Your output should be exactly the lines from the one containing "The image size is (1000, 779)." through the final line of the following data, please, with no pictures.

=== Section Start ===

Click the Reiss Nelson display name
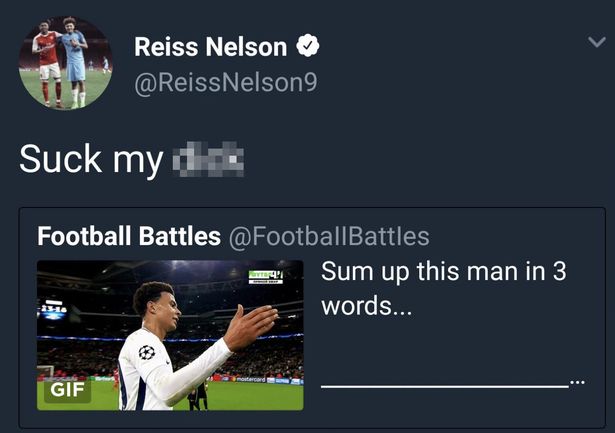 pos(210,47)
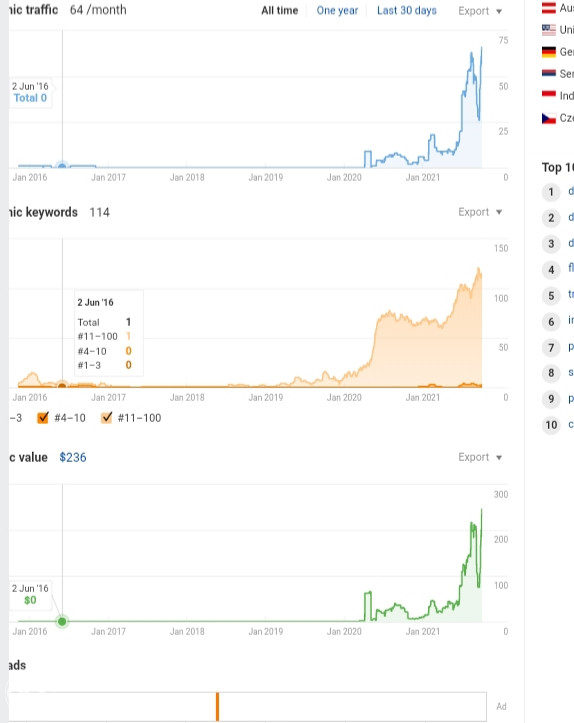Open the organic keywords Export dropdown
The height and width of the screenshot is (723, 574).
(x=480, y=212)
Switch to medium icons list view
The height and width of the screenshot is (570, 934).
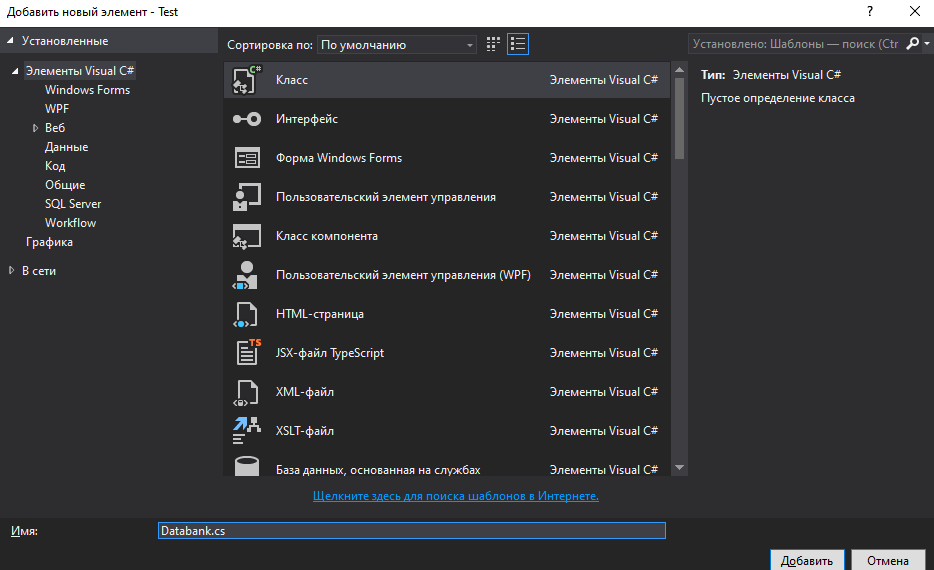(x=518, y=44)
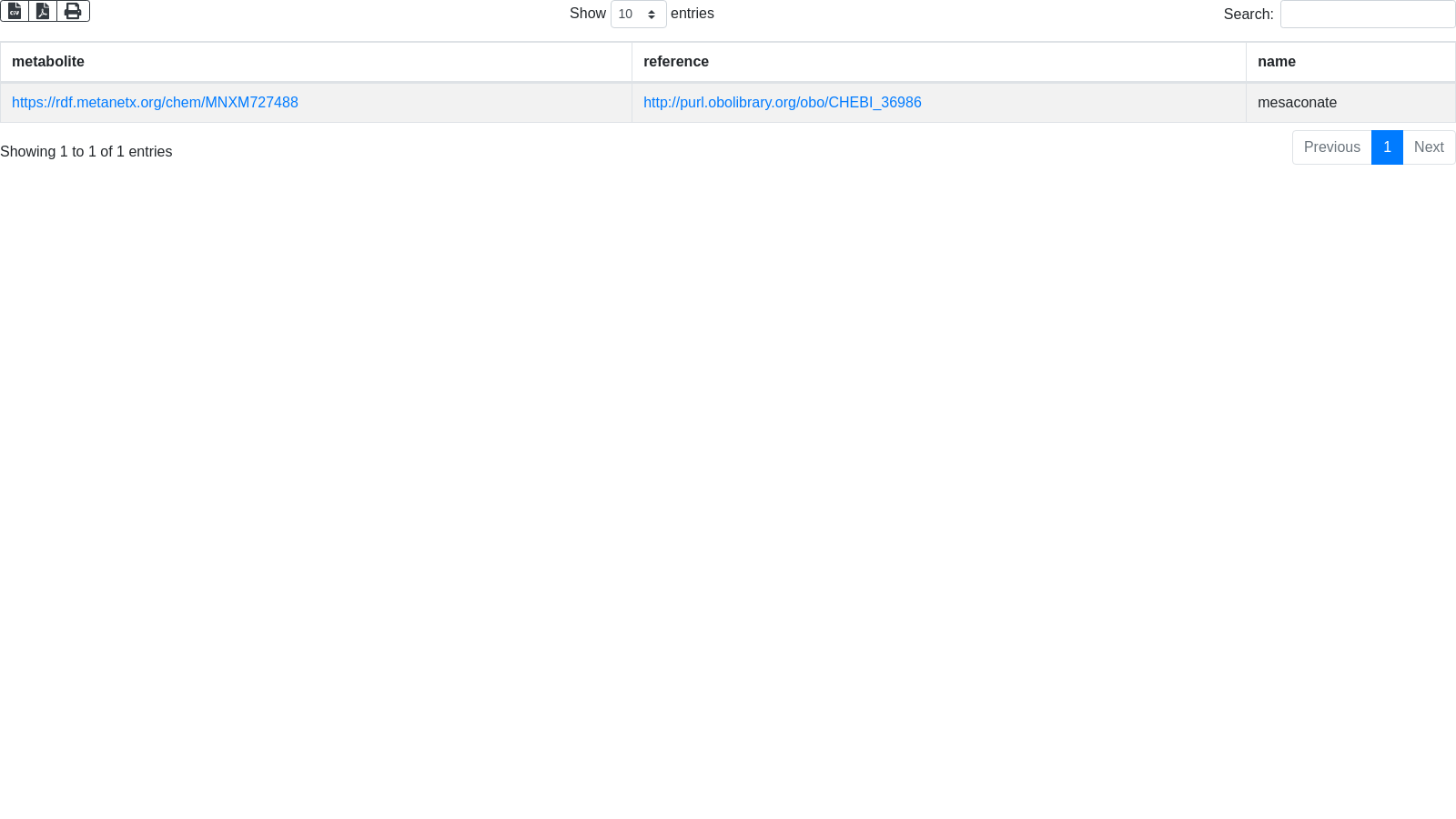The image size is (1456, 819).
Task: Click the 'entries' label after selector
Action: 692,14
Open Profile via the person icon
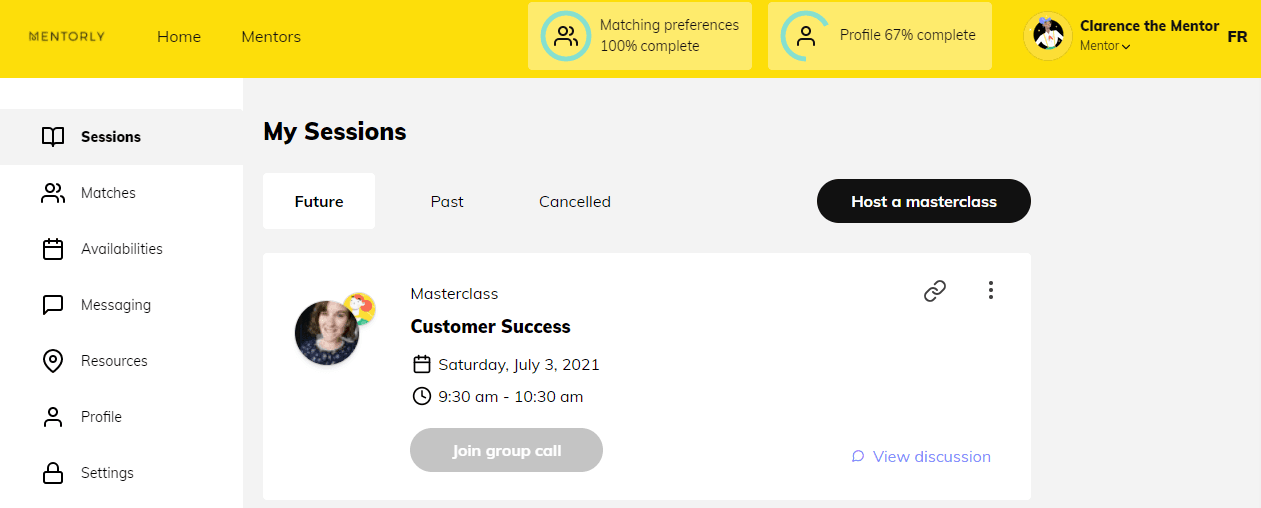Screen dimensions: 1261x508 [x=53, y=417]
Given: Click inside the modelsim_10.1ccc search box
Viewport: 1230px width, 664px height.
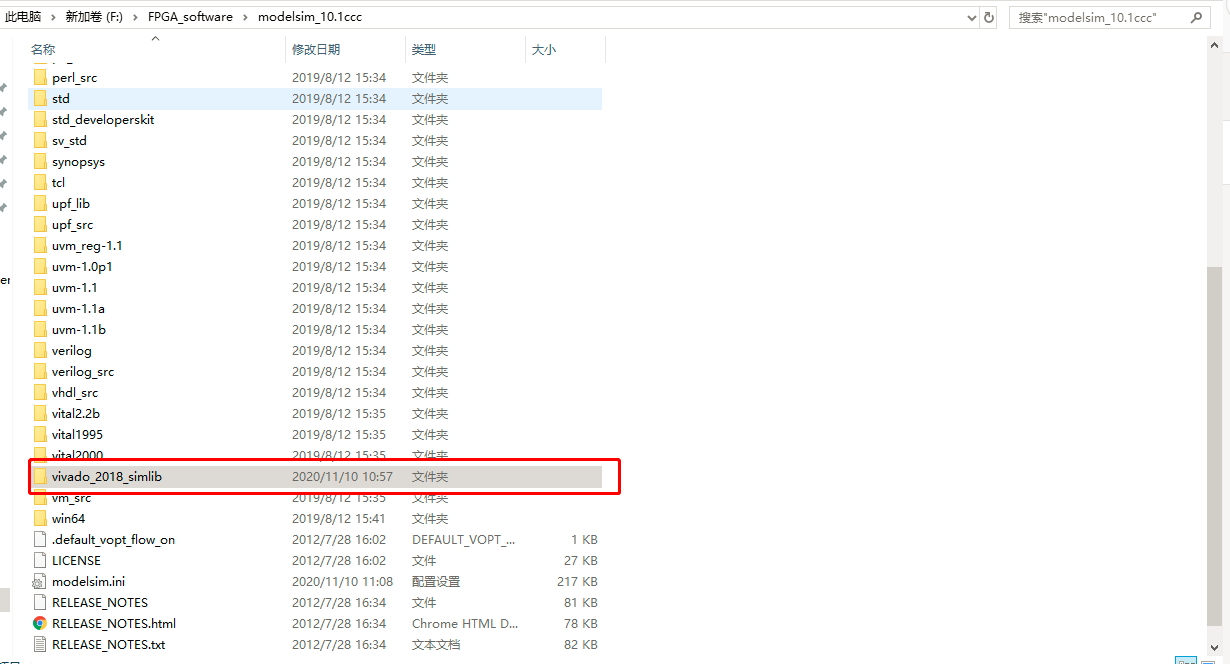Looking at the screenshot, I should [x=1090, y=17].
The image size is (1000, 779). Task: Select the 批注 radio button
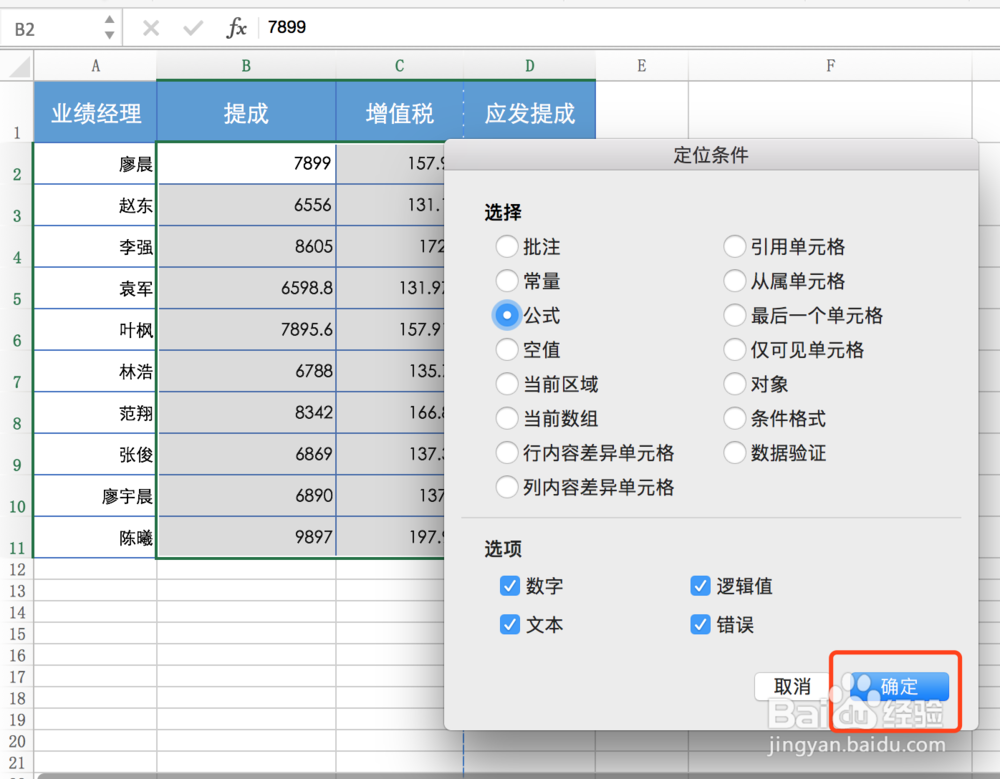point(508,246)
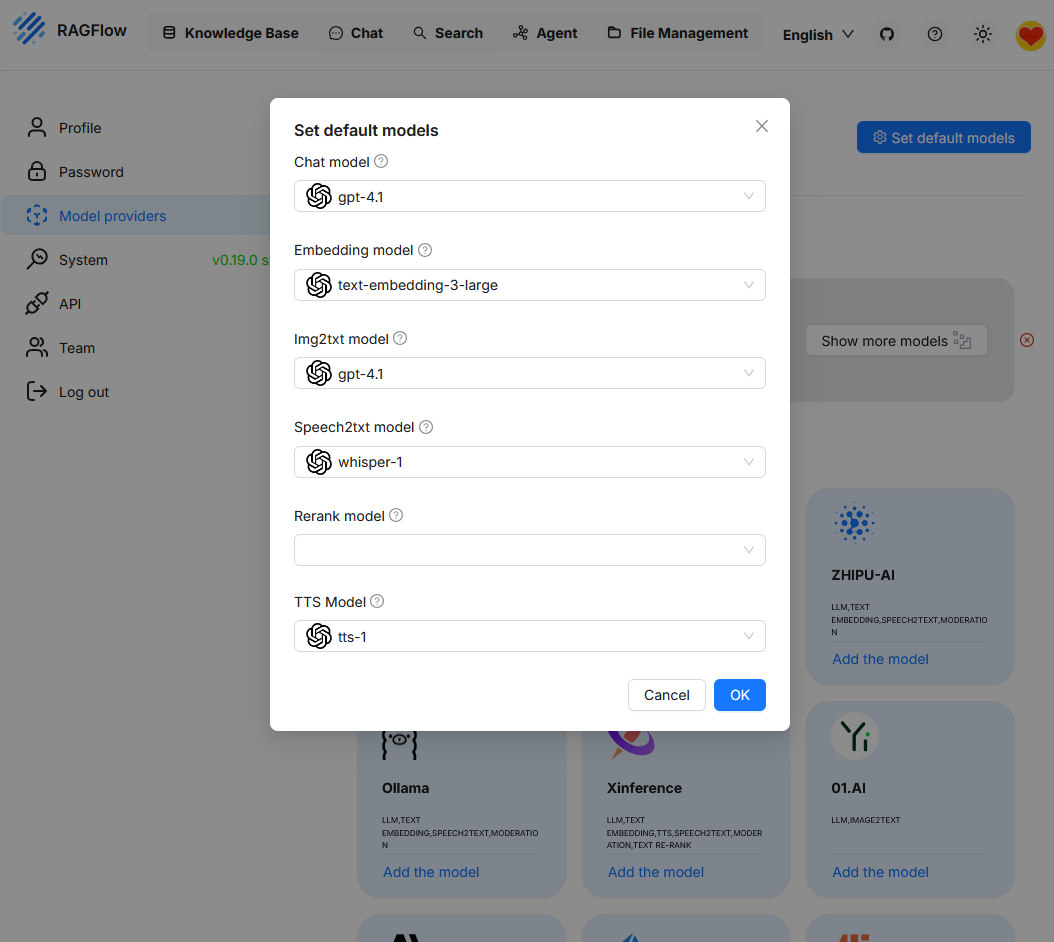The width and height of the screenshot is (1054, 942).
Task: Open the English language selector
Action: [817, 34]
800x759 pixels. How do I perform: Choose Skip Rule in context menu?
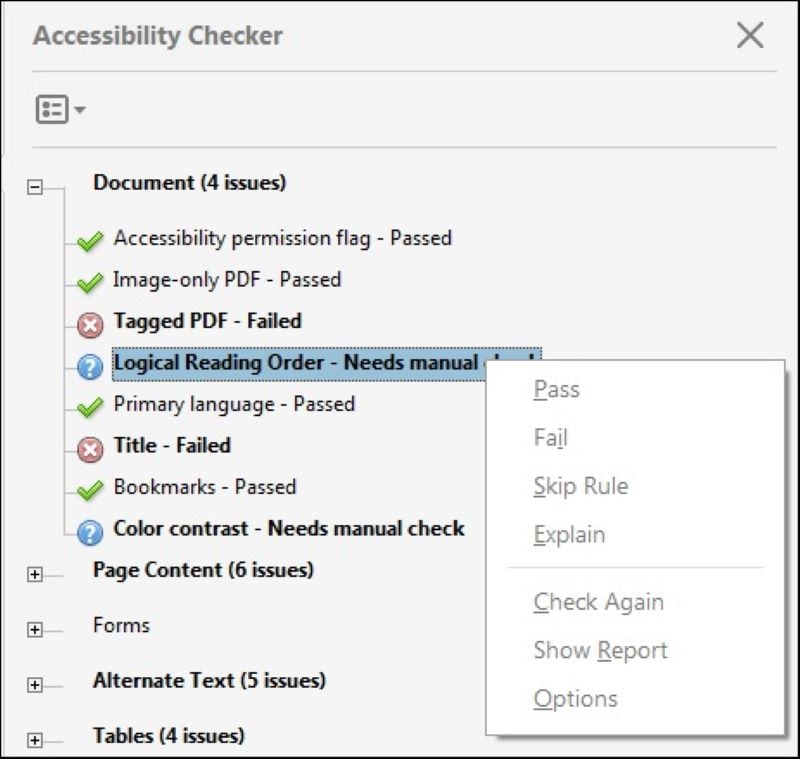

=== Section End ===

### The answer:
The image size is (1000, 779). Task: Select the 批注 radio button
point(508,246)
The width and height of the screenshot is (1054, 942).
Task: Open the English language selector
Action: [817, 34]
800x759 pixels. How do I perform: Choose Skip Rule in context menu?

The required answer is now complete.